Reportaje:GEOLOGÍA | Prospección de gas y vulcanología

El origen del volcán de lodo de Java

La erupción del volcán de lodo Lusi, el 29 de mayo de 2006, sepultó campos de arroz, fábricas, escuelas y multitud de hogares bajo el barro caliente. Alrededor de 35.000 personas del distrito de Sidoarjo, en la isla de Java, tuvieron que mudarse, y 13 murieron. Desde ese día, del volcán sigue manando barro, hasta 150.000 metros cúbicos al día, que ya ha cubierto más de 10 kilómetros cuadrados; y no parece que vaya a dejar de vomitar barro, dicen los expertos. ¿Por qué despertó el volcán?

Científicos como el geólogo Richard Davies, de la Universidad de Durham (Reino Unido), han estudiado el fenómeno y sostienen que el nacimiento del volcán Lusi sería el resultado de los trabajos de perforación de una compañía petrolífera para encontrar una bolsa de gas.
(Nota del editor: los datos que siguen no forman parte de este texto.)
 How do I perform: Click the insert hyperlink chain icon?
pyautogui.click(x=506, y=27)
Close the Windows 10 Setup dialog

Las perforaciones de una petrolera fueron la causa del desastre del Lusi

Los volcanes de lodo no expulsan lava ni ceniza, como los volcanes de magma, sino barro mezclado con agua a un centenar de grados y algunos hidrocarburos. Los geólogos calculan que existen unos 2.000 volcanes de lodo en todo el mundo, muchos son inocuos y se encuentran en zonas acuáticas, pero en zonas como Azerbaiyán de algunos pueden emanar grandes cantidades de metano. El surgimiento de este tipo de volcanes es fundamentalmente natural. Pero, de ser cierta las tesis de Davies, el caso del volcán Lusi no parece un hecho aislado; en 1979 otra petrolera despertó un volcán de barro en Brunei, también con consecuencias catastróficas. Davies fue invitado recientemente por Cosmocaixa y la Universidad de Barcelona para explicar su investigación.
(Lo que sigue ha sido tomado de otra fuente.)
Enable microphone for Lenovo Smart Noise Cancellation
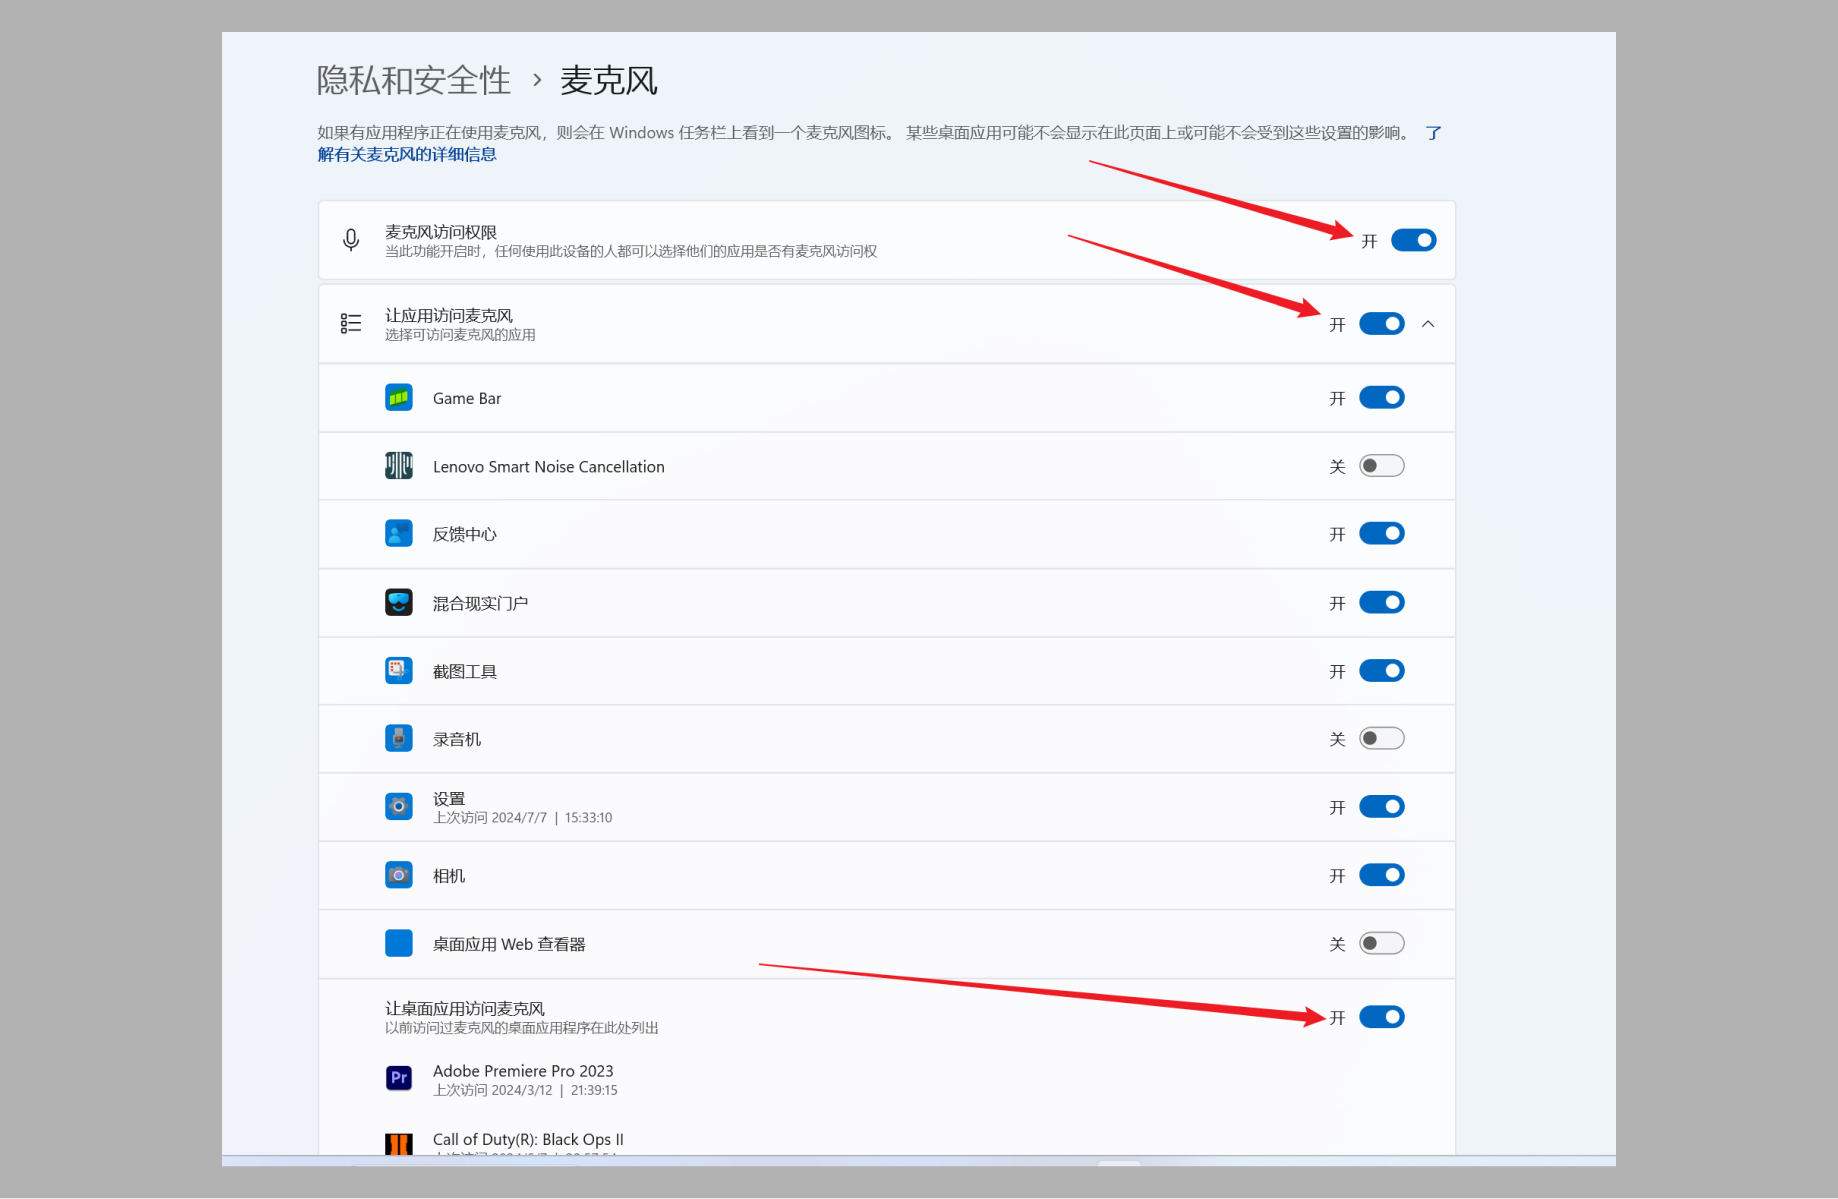Viewport: 1838px width, 1199px height. [x=1381, y=466]
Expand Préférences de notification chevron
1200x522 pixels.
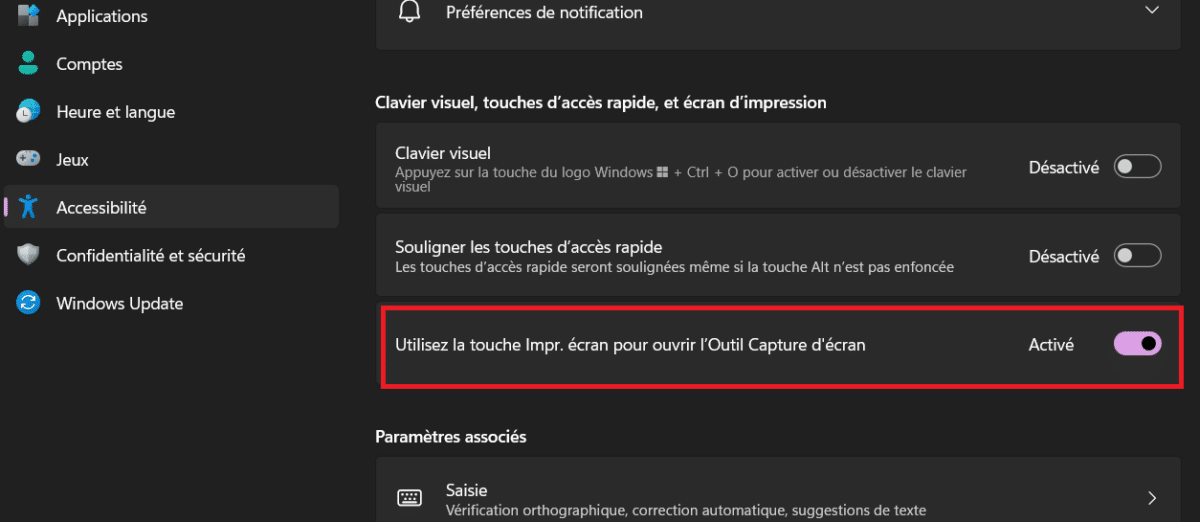(1152, 10)
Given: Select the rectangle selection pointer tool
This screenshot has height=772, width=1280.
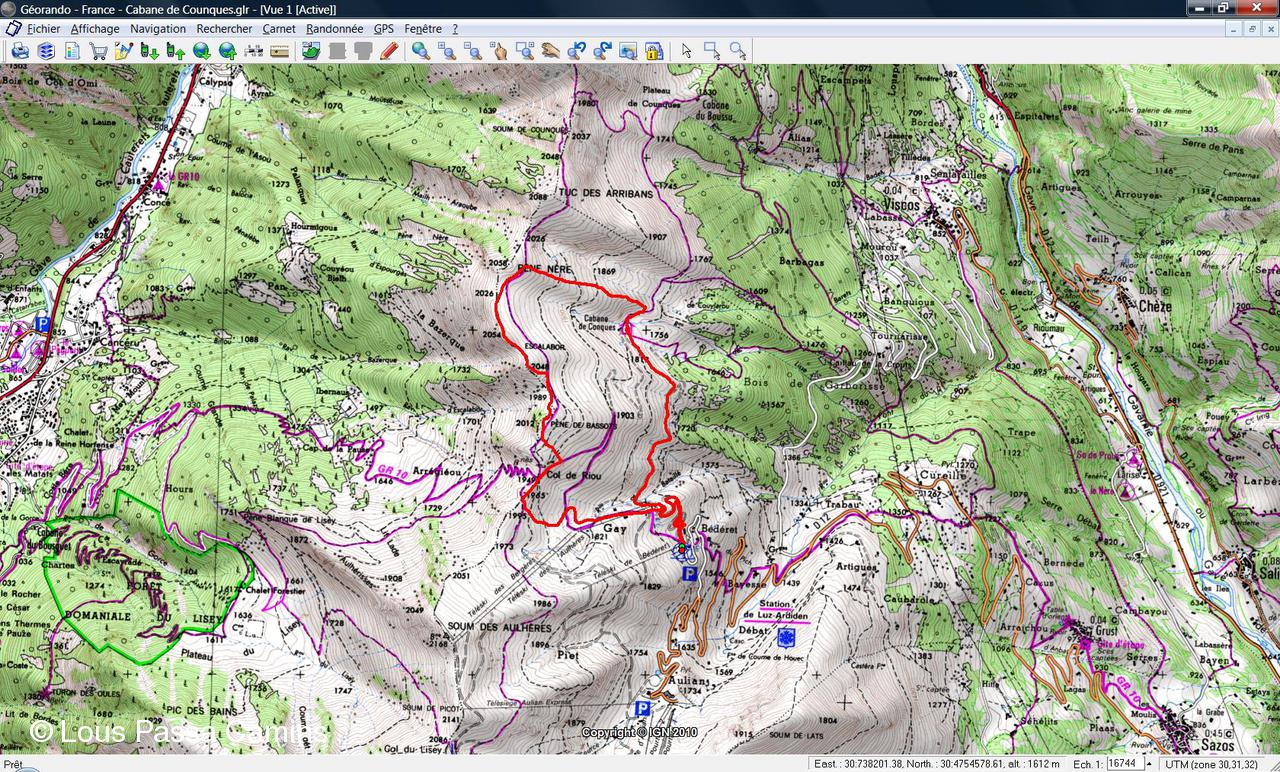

Este geólogo sostiene que la erupción del volcán fue provocada por la acción del hombre, mientras que la compañía petrolífera Lapindo Brantas aduce que la causa de que se activara el Lusi fue el terremoto de magnitud 6,3 en la escala de Richter que sacudió la tierra dos días antes, el 27 de mayo de 2006, en la región de Yogyakarta y que produjo 600 muertos. "Creo que el terremoto no tuvo ningún impacto, porque a 300 kilómetros de distancia no tuvo fuerza suficiente para agrietar las rocas del subsuelo donde se produjo la primera erupción, a 180 metros de donde estaban perforando", explica Davies.
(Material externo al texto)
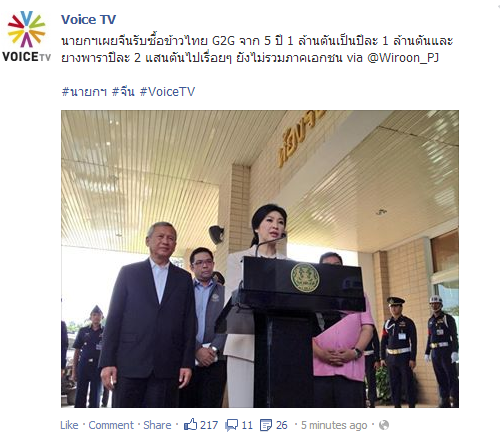Click the Comment link

click(111, 425)
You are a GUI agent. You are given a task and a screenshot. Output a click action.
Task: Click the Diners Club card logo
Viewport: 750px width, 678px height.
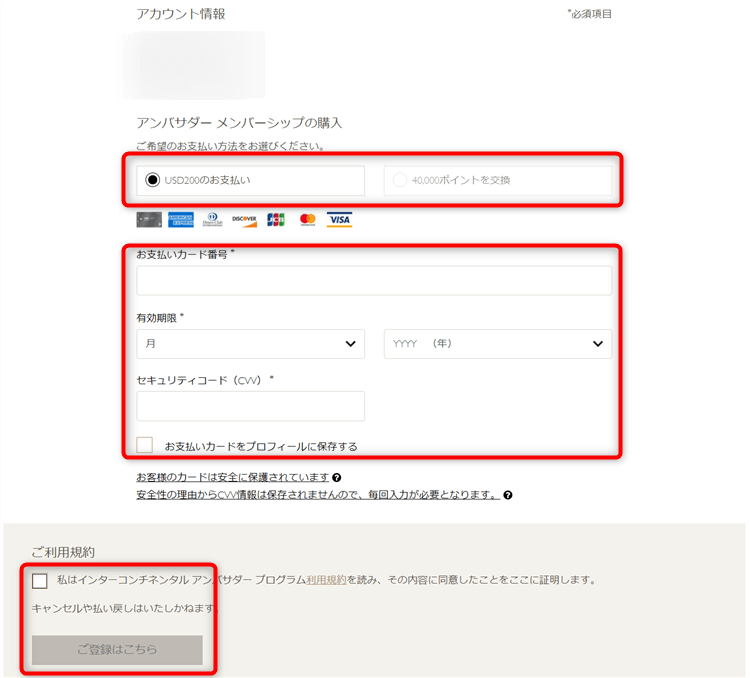tap(212, 219)
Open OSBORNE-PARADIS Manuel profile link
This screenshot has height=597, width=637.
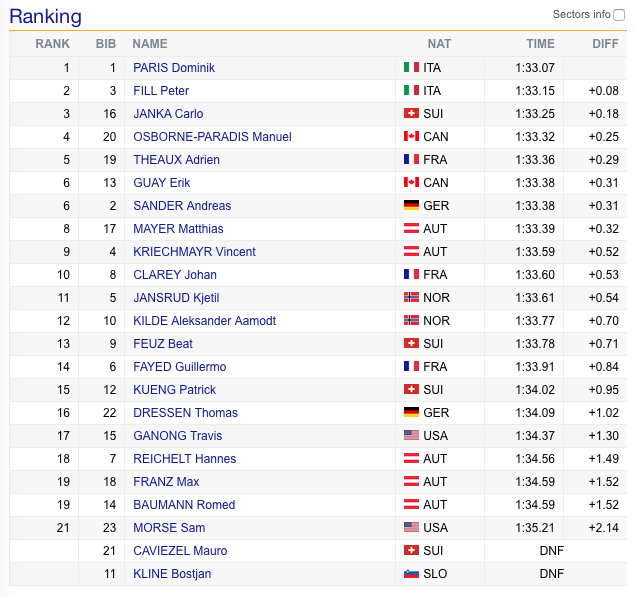[212, 137]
Lapindo Brantas, en la que según Davies tenía intereses el ministro de Salud indonesio, instaló el pozo de perforación Bajar Panji-1 a unos 500 metros de un grupo de casas. Según el estudio de estos geólogos que se publicó en GSA Today, alrededor del tubo de perforación colocaron una cubierta de acero protectora, como es habitual en las prospecciones. Pero sólo lo hicieron hasta los 1.091 metros de profundidad. Dos días antes del desastre, unas horas después del terremoto de Yogyakarta, se siguió perforando. Al alcanzar los 2.083 metros de profundidad, el taladro traspasó una roca caliza y llegó al acuífero de Kujung, cuya existencia desconocía aparentemente la petrolera. Con datos de la propia empresa, el equipo de Davies calculó que al abrir el boquete que daba paso al acuífero la presión del agua ascendió a 21,08 megapascales.

Al no tener por donde salir, el agua fracturó la roca adyacente al pozo en busca de la superficie, arrastrando a su paso la capa de lodo y el gas. "Tardó 24 horas en llegar a la superficie", explica el geólogo. Los ingenieros intentaron parar el fenómeno, pero no dieron resultado ni los primeros diques ni las grandes bolas de cemento que echaron hace un año para taponar el agujero. Hoy, el cráter supera los 20 metros de altura y de él puede estar manando lodo durante mucho tiempo, asegura Davies.

* Este artículo apareció en la edición impresa del martes, 05 de febrero de 2008.